September 27, 2023, Los Angeles, CA – The Federal Trade Commission accused Amazon, worth $1.3 trillion today, of being a monopoly and misusing its powers, punishing merchants and limiting services to sellers that don't buckle to Amazon's demands, according to the high stakes lawsuit filed Tuesday. Amazon forces sellers to use its warehouses and delivery services, inflating costs for consumers and sellers, and to offer products more cheaply on other platforms, says the FTC, which quotes a seller as saying: "We have nowhere else to go, and Amazon knows it." Amazon has about 500,000 independent sellers on its websites.

The FTC is asking the court to issue a permanent injunction ordering Amazon to stop its unlawful conduct. The lawsuit is filed in federal court in Seattle, where Amazon is based. "Left unchecked, Amazon will continue its illegal course of conduct to maintain its monopoly power," says the FTC in its complaint, which asks the court "to put an end to Amazon's illegal course of conduct, pry loose Amazon's monopolistic control, deny Amazon the fruits of its unlawful practices, and restore the lost promise of competition."

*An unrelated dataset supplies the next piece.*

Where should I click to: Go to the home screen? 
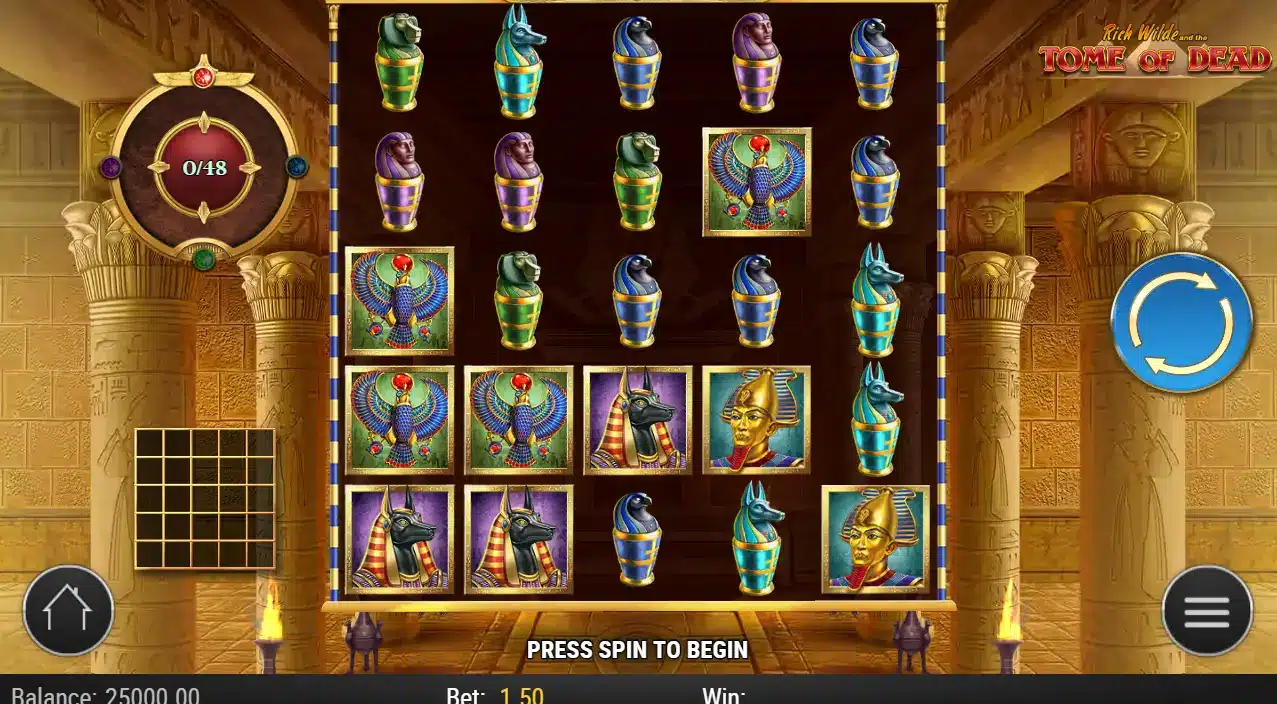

In a press briefing, FTC Chair Lina Khan said that Amazon had used illegal tactics to fend off companies that would have risen to challenge its monopoly. "Amazon is now exploiting that monopoly power to harm its customers, both the tens of millions of families that shop on Amazon's platform and the hundreds of thousands of sellers that use Amazon to reach them," she said. "Amazon now takes one of every $2 that a seller makes," says Khan.

Amazon's ongoing pattern of illegal conduct blocks competition, allowing it to wield monopoly power to inflate prices, degrade quality, and stifle innovation for consumers and businesses.

Reuters, The Wall Street Journal and the FTC contributed to this article.